Many companies struggle to navigate the maze of requirements around everything from visas to tax obligations pertaining to international workers. While human resources, legal or dedicated mobility teams are typically responsible for managing foreign workers, most companies don’t have an established process in place, as Burke pointed out. Companies must consider factors such as number of foreign national employees, types of sponsorships and perk packages when deciding how to approach their internal mobility strategies.

Global talent remains a priority for U.S. firms. In its annual report on immigration trends, Envoy found that 9 in 10 American companies said sourcing international workers was important to their talent acquisition strategies, with universities and graduate schools the most significant suppliers of these human resources.

According to the survey, employers generally support the direction of employment-based immigration under the Biden administration. With that said, the lack of significant reform to the immigration system continues to hamstring the ability of employers to source enough candidates from a shrinking pool of talent.

Noting that the STEM unemployment rate in November stood at 2%, Burke said, “It’s still a very, very tight labor market in many regards.”

Meanwhile, acquiring talent from key markets like China, India and Russia, currently consumed by the Ukrainian conflict, has created still more challenges for U.S. companies moving into the new year. “The common thread is that political uncertainty [in the U.S.] has been replaced by economic and geopolitical uncertainty,” as Burke put it. 

Among the companies that sponsored fewer foreign workers than they had expected to this year, the vast majority (77%) blamed factors like border closures, travel restrictions or Covid-19-related measures, Envoy’s survey found.

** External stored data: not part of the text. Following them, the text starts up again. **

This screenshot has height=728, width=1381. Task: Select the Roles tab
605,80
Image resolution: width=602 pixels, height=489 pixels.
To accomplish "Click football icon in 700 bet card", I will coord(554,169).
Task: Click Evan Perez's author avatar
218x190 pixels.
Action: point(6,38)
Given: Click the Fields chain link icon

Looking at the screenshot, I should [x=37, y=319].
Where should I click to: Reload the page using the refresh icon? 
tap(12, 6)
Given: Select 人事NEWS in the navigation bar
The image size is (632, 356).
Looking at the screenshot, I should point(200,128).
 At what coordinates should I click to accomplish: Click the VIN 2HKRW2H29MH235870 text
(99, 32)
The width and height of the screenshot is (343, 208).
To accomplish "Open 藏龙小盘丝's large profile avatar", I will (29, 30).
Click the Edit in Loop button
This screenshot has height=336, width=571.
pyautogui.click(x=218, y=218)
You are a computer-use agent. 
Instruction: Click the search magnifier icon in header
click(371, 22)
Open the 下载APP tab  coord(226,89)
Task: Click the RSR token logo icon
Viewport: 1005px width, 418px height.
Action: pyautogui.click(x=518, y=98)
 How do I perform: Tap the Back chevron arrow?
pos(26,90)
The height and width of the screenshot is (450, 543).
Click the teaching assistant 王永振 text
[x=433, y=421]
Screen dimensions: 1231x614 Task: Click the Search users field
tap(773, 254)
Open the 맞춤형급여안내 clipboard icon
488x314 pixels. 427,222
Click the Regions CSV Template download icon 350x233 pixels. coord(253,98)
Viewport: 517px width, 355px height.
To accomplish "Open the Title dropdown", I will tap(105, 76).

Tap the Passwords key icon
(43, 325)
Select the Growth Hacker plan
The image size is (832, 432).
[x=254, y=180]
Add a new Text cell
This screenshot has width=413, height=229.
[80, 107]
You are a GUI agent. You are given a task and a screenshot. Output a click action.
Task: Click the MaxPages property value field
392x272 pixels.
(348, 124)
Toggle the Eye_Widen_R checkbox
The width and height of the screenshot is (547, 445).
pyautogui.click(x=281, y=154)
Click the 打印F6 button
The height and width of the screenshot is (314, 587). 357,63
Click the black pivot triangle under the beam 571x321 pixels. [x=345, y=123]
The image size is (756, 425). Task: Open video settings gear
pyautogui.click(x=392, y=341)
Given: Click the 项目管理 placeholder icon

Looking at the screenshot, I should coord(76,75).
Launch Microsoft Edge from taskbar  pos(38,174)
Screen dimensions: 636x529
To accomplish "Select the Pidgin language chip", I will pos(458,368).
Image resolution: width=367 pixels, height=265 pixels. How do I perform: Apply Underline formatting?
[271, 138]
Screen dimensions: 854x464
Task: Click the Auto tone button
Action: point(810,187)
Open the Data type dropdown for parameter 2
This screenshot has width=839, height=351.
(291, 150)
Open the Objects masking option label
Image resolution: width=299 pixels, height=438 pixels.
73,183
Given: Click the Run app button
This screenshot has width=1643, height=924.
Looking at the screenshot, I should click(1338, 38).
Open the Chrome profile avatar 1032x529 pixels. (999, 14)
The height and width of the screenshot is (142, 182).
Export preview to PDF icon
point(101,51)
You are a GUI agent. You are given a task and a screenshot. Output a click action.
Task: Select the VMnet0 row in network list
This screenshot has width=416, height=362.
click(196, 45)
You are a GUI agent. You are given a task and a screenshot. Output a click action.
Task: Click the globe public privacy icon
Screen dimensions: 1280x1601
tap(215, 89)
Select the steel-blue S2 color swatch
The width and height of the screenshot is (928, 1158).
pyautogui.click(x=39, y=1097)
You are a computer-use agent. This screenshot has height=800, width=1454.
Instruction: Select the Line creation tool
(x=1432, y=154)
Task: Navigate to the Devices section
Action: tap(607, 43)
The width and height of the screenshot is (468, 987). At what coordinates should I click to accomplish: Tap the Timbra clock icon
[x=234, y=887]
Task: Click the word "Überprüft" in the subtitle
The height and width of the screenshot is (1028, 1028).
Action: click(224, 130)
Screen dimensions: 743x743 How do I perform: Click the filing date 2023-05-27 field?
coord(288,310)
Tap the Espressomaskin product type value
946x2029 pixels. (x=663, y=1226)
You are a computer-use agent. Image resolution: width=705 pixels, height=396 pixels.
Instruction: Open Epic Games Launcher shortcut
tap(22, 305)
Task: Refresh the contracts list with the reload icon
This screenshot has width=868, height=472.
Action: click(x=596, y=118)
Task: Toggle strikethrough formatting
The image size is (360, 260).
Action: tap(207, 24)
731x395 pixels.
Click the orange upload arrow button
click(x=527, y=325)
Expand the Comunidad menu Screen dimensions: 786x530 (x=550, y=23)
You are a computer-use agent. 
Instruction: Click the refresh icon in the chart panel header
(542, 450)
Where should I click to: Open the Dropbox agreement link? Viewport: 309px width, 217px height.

Despite efforts to mitigate the costs and risks associated with the green card process, many employers continue to bolster green card sponsorship to attract foreign talent, according to Envoy’s survey, which revealed that 16% of companies are sponsoring more green cards, 19% are paying more for the green card process and 15% are sponsoring green cards for the first time.

As interest in foreign talent has surged, companies large and small have had to develop policies and processes to manage the effort, many farming out the responsibility to immigration lawyers or HR specialists.

When employing multiple foreign nationals, employers should develop a clearly defined policy on what support the company will be provided to employees, said Aaron Barsalou, CEO of Boston-based health management firm PsyclarityHealth. 

Such a policy should state the company’s role as well as specify an employee’s responsibilities regarding their status, the timetable and assistance the company will provide regarding work permit renewals, the procedure for requesting employer support for applications for permanent residence, and other variables, he explained.

Min Hwan Ahn, an immigration attorney in the Philadelphia area, pointed to several best practices for companies looking to acquire foreign talent. One important consideration is to ensure that the company is complying with all applicable immigration laws and regulations, including those related to obtaining visas and work permits for foreign workers, which may require working with an immigration lawyer or other legal advisor to ensure that the hiring process is completed correctly and in compliance with the law.

Another best practice is to provide support and assistance to foreign workers throughout the hiring process, including helping them obtain the necessary visas and work permits. “This can help to ensure that the hiring process goes smoothly and that foreign workers are able to start working as soon as possible,” he said. 

Additionally, it can be helpful to provide ongoing support to foreign workers, such as helping them to adapt to their new work environment and providing any necessary training or development opportunities. With such support, the attorney pointed out, “companies can help to ensure that foreign workers are able to contribute to the company’s success and thrive in their new roles.”